À force de ne pas arriver à dormir, j’en ai pris mon parti. J’ai rangé la monnaie et les photos que Hadj m’avait fait remettre dans l’enveloppe et je l’ai glissée entre deux disques. L’un des deux était l’enregistrement historique d’Armstrong au Carnegie Hall, l’autre la Far East Suite du Duke, mais j’étais trop imbibé pour que l’un ou l’autre puisse m’être utile en quoi que ce soit. J’ai ramassé les cadavres de Kro et il m’a fallu trois voyages pour aller les flanquer à la poubelle, puis je me suis fabriqué tout un pot de café soluble brûlant. En attendant qu’il refroidisse, je suis allé me raser et me doucher.

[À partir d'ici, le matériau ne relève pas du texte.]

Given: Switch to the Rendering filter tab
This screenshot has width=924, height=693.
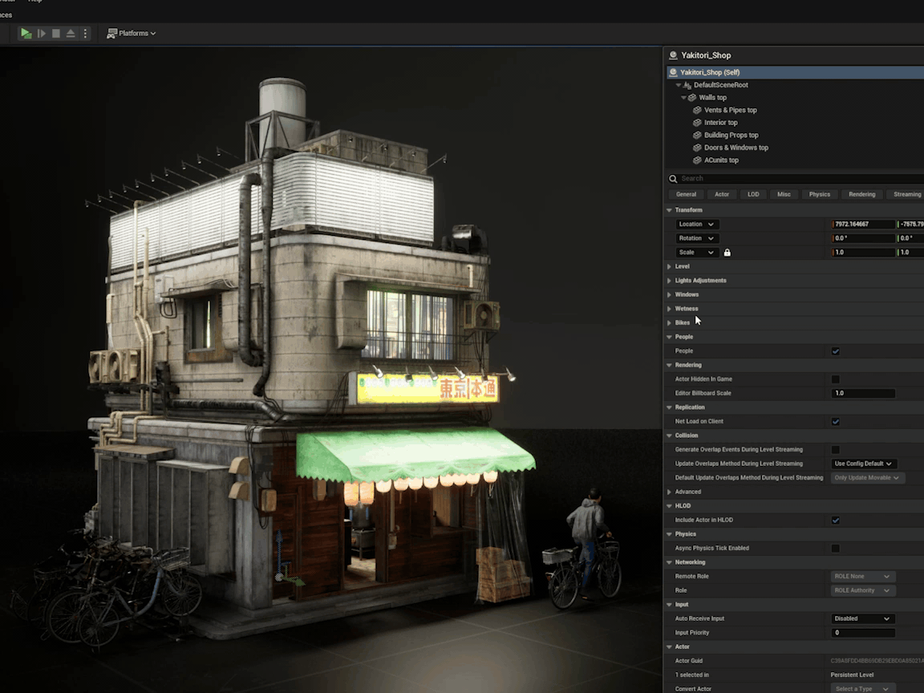Looking at the screenshot, I should coord(861,194).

J’ai changé de vêtements et je suis retourné dans la cuisine. Du bout des doigts, j’ai effacé sur la petite ardoise en plastique les deux numéros de Franck, mais c’était un peu tard. Il en est resté la trace et je n’avais ni le trichlo ni l’envie de mieux les enlever.

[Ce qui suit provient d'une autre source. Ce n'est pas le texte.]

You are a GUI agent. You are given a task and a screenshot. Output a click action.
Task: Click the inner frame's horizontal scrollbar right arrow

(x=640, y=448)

Je suis resté un moment dans l’un des deux fauteuils du Salon de musique. Je n’attendais pas le jour, mais je ne le redoutais pas non plus. Avec lui, je savais que viendraient le sommeil et un morceau d’oubli — et peut-être un peu de paix. Inlassablement, mes pensées sont revenues à l’hôpital, et à la clinique après. C’était un établissement moderne, de plain-pied dans la campagne, au bord d’un bois, au décours d’une colline. J’aurais pu m’y sentir bien, je n’y avais pas été mal. Même pendant les dix jours de cure de sommeil au tout début qu’on l’eût prévenue qu’elle ne pourrait pas me voir, Farida était venue. Elle avait été la seule. Elle m’apportait du chocolat noir, des cigarettes et des pièces de vingt centimes. Le chocolat noir parce que j’en avais vaguement manifesté l’envie, les cigarettes car elle savait que je ne pouvais me passer de fumer et les pièces de vingt centimes pour la machine à café. Ma première sortie, je l’avais faite à son bras. J’avais encore la mandibule du bas qui tremblotait et à chaque pas il semblait que mon crâne allait éclater, mais tout doucement et assez droit, nous étions parvenus jusqu’à l’embranchement du village.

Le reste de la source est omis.